Another example of the UFT leadership Scam from Nick:
 A few more highlights if you don't have time to read the whole thing:
  • The showdown underscores just how important — and lucrative — Medicare Advantage has become to insurers and doctors’ groups that are paid by the federal government to care for older Americans. Roughly $400 billion in taxpayer money went to these private plans last year. Profits on Medicare Advantage plans are at least double what insurers earn from other kinds of policies, according to a recent analysis by the Kaiser Family Foundation.
  • Older Americans have flocked to Medicare Advantage, finding that many policies offer lower premiums and more benefits than the traditional government program. The insurers receive a flat rate for every person they sign up — and get bonuses for those with serious health conditions, because their medical care typically costs more. But numerous studies from academic researchers, government watchdog agencies and federal fraud prosecutions underscore how the insurers have manipulated the system by attaching as many diagnosis codes as possible to their patients’ records to harvest these bonus payments. Four of the largest five insurers have either settled or are currently facing lawsuits claiming fraudulent coding.
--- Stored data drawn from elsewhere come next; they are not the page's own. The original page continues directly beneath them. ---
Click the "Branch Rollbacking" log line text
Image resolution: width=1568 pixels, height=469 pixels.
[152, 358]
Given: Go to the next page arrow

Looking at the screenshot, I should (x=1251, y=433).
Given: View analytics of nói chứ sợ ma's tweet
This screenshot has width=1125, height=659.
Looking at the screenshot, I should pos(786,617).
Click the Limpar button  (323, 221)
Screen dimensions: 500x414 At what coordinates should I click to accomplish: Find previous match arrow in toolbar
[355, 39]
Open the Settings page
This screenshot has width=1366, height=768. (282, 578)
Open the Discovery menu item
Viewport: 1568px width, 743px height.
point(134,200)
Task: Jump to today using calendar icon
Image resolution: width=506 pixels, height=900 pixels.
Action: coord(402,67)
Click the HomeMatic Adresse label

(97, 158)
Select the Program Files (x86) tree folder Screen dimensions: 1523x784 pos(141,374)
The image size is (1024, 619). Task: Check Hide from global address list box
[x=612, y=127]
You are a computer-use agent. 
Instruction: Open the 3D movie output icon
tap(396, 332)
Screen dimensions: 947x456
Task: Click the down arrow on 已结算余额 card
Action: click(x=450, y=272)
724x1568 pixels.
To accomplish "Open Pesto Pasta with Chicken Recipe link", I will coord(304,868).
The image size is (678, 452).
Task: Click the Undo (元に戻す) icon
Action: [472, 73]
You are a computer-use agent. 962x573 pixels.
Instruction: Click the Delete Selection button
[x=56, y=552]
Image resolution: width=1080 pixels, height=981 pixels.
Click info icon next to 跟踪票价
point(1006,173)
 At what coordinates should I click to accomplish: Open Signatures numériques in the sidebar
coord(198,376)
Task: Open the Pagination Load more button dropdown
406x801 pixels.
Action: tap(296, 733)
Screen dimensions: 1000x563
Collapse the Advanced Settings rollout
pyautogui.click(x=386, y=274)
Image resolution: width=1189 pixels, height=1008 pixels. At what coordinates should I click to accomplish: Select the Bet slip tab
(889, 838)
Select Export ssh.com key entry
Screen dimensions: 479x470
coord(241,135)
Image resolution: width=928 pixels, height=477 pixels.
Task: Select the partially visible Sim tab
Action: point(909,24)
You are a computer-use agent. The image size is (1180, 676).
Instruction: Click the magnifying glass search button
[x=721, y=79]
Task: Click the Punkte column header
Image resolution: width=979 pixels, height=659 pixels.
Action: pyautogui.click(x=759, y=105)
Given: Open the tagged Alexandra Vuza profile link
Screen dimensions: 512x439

Similar lawsuits have also been brought against an array of smaller health plans.

https://www.nytimes.com/2023/03/22/health/medicare-insurance-fraud.html 

The Biden administration has proposed changes to how it would pay private Medicare Advantage plans, setting off a lobbying frenzy.

 

7 min read

“How’s the knee?” one bowler asked another across the lanes. Their conversation in a Super Bowl ad focused on a Biden administration proposal that one bowler warned another would “cut Medicare Advantage.”

“Somebody in Washington is smarter than that,” the friend responded, before a narrator urged viewers to call the White House to voice their displeasure.

The multimillion dollar ad buy is part of an aggressive campaign by the health insurance industry and its allies to stop the Biden proposal. It would significantly lower payments — by billions of dollars a year — to Medicare Advantage, the private plans that now cover about half of the government’s health program for older Americans.

The change in payment formulas is an effort, Biden administration officials say, to tackle widespread abuses and fraud in the increasingly popular private program. In the last decade, reams of evidence uncovered in lawsuits and audits revealed systematic overbilling of the government. A final decision on the payments is expected shortly, and is one of a series of tough new rules aimed at reining in the industry. The changes fit into a broader effort by the White House to shore up the Medicare trust fund.

Without reforms, taxpayers will spend about $25 billion next year in “excess” payments to the private plans, according to the Medicare Payment Advisory Commission, a nonpartisan research group that advises Congress.

The proposed changes have unleashed an extensive and noisy opposition front, with lobbyists and insurance executives flooding Capitol Hill to engage in their fiercest fight in years. The largest insurers, including UnitedHealth Group and Humana, are among the most vocal, according to congressional staff, with UnitedHealth’s chief executive pressing his company’s case in person. Doctors’ groups, including the American Medical Association, have also voiced their opposition.

“They are pouring buckets of money into this,” said Mark Miller, the former executive director of MedPAC, who is now the executive vice president of health care at Arnold Ventures, a research and advocacy group. Supporters of the restrictions have begun spending money to counter the objections.

The insurers say the new rule would harm the medical care of millions, particularly in vulnerable communities.

The change would force the companies to reduce benefits or increase premiums for Medicare beneficiaries, they say, with less money available for doctors to treat conditions like diabetes and depression.

The changes are “stripping funding from prevention and early disease,” said Dr. Patrick Conway, a former Medicare official who is now an executive with Optum, a subsidiary of UnitedHealth that owns one of the nation’s largest physician groups. “As you lower payments for those conditions, you are going to have direct impact on patients.”